• **MATERIAL FOR THE TASK**
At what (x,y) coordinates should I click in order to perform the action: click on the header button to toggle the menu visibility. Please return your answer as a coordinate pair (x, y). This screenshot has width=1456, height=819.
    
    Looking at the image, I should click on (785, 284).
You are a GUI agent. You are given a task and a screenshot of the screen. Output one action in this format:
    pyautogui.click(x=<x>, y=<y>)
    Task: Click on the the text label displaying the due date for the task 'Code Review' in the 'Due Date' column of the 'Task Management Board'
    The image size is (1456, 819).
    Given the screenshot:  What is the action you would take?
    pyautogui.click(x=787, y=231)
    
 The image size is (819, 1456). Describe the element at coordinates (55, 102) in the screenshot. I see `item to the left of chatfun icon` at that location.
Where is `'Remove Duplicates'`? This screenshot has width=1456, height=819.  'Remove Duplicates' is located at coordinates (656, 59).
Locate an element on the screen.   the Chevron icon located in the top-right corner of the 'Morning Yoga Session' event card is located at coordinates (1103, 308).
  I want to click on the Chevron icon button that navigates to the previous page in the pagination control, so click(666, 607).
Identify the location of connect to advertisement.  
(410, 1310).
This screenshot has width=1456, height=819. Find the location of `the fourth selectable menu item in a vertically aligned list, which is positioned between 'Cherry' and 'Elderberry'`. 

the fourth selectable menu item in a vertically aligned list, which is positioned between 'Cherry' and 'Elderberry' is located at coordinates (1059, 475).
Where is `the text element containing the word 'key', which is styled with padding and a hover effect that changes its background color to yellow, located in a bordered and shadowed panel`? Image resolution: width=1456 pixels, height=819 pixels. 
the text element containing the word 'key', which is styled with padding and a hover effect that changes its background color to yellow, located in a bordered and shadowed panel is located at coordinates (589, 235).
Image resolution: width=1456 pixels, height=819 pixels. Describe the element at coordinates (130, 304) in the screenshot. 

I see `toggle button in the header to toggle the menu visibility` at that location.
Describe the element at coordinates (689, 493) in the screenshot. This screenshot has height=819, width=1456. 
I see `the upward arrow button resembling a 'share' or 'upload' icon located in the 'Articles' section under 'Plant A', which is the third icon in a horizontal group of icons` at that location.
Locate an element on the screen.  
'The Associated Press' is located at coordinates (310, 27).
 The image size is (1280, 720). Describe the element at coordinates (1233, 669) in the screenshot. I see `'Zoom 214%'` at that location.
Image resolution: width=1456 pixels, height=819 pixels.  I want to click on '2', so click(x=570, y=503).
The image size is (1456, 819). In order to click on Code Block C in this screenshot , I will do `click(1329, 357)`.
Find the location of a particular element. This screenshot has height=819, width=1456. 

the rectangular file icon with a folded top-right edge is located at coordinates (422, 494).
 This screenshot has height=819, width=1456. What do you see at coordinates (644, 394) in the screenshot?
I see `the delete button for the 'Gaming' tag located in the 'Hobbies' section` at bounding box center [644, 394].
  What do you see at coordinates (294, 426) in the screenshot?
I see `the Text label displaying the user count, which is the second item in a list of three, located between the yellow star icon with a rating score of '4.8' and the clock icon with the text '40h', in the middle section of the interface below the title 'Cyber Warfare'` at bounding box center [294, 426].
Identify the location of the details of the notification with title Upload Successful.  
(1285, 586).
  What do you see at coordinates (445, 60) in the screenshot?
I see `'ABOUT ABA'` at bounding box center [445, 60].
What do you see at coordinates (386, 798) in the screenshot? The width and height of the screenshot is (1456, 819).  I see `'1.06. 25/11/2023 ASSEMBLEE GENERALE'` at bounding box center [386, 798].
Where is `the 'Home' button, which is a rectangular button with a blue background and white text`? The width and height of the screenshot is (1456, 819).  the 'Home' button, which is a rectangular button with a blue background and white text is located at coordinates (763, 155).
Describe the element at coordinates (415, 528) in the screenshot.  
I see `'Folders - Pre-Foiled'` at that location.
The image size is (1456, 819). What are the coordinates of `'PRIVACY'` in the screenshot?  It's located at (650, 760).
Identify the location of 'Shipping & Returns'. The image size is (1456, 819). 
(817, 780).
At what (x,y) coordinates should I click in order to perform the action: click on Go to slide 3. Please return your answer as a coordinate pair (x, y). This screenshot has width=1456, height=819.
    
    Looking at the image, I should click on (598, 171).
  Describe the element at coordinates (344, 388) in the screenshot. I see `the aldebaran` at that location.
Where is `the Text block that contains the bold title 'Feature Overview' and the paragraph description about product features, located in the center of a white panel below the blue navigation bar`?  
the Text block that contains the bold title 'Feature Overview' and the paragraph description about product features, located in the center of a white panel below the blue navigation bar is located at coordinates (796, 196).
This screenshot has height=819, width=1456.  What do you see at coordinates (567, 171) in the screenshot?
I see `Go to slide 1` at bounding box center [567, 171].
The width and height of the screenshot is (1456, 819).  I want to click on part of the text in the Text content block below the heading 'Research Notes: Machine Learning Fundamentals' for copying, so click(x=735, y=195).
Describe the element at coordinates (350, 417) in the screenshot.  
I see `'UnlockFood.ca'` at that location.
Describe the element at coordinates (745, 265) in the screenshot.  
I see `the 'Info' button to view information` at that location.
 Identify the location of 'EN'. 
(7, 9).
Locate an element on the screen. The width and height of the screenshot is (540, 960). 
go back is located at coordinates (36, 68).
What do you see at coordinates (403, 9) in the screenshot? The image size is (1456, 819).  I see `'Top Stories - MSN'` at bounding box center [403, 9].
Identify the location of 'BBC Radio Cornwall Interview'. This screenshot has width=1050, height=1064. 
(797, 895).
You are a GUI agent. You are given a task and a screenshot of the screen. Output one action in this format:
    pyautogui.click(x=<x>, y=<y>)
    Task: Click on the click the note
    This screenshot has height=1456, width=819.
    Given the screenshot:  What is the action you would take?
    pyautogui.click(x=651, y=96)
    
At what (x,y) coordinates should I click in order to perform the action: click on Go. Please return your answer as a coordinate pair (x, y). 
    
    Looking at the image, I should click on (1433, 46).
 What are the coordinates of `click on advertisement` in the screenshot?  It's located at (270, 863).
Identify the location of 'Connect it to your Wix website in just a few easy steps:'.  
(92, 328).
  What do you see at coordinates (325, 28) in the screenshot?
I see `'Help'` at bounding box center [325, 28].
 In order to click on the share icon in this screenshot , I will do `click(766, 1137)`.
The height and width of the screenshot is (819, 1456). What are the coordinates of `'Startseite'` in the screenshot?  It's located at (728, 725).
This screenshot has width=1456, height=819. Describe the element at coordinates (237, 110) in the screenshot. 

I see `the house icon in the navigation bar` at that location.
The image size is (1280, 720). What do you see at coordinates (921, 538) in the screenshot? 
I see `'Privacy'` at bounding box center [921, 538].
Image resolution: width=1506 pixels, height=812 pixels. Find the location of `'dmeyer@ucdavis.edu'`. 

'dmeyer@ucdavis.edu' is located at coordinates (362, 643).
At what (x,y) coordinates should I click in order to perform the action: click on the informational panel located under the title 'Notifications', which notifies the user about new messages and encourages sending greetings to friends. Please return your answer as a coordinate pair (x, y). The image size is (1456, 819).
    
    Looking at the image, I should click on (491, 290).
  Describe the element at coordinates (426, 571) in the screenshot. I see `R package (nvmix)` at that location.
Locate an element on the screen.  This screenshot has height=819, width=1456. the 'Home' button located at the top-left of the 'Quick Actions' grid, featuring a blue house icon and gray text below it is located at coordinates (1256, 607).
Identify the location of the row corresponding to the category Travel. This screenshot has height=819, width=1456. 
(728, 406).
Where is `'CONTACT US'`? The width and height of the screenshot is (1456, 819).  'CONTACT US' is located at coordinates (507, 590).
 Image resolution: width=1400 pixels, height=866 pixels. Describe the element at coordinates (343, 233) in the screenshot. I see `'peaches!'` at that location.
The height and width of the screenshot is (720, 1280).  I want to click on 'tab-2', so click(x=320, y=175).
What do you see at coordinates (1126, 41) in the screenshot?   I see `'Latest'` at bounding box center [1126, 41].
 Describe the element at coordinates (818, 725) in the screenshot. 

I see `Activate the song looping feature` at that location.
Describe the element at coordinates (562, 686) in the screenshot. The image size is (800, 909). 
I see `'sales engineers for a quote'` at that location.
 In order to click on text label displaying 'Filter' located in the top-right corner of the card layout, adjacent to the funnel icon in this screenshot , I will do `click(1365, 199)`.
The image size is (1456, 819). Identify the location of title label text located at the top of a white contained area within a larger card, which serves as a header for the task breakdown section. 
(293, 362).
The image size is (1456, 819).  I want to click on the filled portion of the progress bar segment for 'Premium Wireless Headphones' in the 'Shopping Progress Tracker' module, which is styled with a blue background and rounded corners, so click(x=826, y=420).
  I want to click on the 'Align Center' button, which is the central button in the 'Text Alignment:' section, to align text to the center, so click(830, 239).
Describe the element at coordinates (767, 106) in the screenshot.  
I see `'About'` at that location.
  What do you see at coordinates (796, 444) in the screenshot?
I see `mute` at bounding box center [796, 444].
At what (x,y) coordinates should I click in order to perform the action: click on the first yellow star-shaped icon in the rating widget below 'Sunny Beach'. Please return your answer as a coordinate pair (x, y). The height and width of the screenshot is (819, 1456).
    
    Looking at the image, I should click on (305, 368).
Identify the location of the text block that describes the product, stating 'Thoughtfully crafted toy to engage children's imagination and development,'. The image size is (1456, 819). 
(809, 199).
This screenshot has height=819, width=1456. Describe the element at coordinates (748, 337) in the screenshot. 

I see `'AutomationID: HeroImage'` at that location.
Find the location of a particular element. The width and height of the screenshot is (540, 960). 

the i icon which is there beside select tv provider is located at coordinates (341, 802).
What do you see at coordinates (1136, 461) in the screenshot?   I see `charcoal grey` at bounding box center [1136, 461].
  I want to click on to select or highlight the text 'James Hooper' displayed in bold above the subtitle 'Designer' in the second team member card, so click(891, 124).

• **WHAT IS NEEDED**
Please transcribe the lines verbatim, starting with the first line and going on through the line with "Looking at the image, I should click on (785, 284).", including that line.

• **SOLUTION FOR THIS PROBLEM**
At what (x,y) coordinates should I click in order to perform the action: click on the header button to toggle the menu visibility. Please return your answer as a coordinate pair (x, y). This screenshot has width=1456, height=819.
    
    Looking at the image, I should click on (785, 284).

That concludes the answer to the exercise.